2. If there’s a heaven, how does one get in?
I probably would have answered with something as predictable as “you just have to be a good person,” knowing full well that “good” is a relative term, and I hadn’t a clue what it meant.
3. So are you good enough?
I’m pretty sure I would have said, “Sure, I’m a good person,” but the question might have given me pause. I would never have said it aloud, but perhaps I would later think, “Am I really good enough? But what about …?”
4. How do you know these things?
Oh oh – the dreaded “what’s your source of authority” query! I would have had no reply to this question, so I probably would have said something lame like “It just makes sense.” But even I would have recognized this as a weak argument.
5. What if you’re wrong?
“What if you’re wrong?” I would have screamed. Then, I hope, the speaker would have said something along the lines of, “Well, if it turns out that I’m wrong, I’ll have lived a life of peaceful assurance that I’m heaven-bound, and I will have died fearlessly. And if it also turns out that the price of admission is having been nice to others? Well then, I’ll be a shoo-in; as a Christian, I try to treat everyone as I want them to treat me. But I’ll ask you again: What if you’re wrong?”
I’m not sure I could’ve come up with a smart reply to that. And maybe, just maybe, the exchange would have made me give some serious thought to the whole topic. Maybe even crack open that old Bible my parents’ church gave me a half-century ago.

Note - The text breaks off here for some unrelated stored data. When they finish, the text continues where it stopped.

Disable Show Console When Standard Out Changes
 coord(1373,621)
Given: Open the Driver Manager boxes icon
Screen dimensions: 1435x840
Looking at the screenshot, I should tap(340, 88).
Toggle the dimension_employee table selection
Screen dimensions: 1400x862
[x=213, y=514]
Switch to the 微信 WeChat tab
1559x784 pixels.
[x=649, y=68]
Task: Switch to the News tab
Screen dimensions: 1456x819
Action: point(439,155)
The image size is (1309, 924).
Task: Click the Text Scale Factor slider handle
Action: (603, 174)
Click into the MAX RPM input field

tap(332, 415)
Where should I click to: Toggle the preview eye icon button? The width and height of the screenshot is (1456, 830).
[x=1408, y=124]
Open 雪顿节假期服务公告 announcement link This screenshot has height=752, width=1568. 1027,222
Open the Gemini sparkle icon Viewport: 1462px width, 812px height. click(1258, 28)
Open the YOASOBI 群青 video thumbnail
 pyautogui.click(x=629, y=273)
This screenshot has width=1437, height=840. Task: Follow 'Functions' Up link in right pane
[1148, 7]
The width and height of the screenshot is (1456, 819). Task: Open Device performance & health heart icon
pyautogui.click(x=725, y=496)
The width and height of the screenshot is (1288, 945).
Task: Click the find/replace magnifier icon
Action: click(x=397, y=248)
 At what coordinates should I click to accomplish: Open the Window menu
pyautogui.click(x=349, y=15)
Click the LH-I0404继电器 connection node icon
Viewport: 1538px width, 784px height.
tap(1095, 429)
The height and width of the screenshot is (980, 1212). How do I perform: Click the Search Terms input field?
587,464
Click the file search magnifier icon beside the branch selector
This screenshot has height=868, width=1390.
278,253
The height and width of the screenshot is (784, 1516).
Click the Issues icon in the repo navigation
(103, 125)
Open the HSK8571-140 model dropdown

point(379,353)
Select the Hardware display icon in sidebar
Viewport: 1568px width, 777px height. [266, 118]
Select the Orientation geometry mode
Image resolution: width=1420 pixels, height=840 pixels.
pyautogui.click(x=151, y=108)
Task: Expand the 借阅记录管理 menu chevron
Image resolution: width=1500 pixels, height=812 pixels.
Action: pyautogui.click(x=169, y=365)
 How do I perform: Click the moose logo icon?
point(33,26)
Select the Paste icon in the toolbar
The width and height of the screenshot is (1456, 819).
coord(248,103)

The right questions make people think
You may well have better questions to pose to unbelievers. These just occurred to me today because they’re the ones I should have asked last week, when an unbeliever outlined her vague and unsubstantiated thoughts about the afterlife.
By all means, share the gospel as soon as you have the opportunity. But you may first need to insert a few stumbling blocks in the unbeliever’s thinking; and questions like these can be a great way to do just that.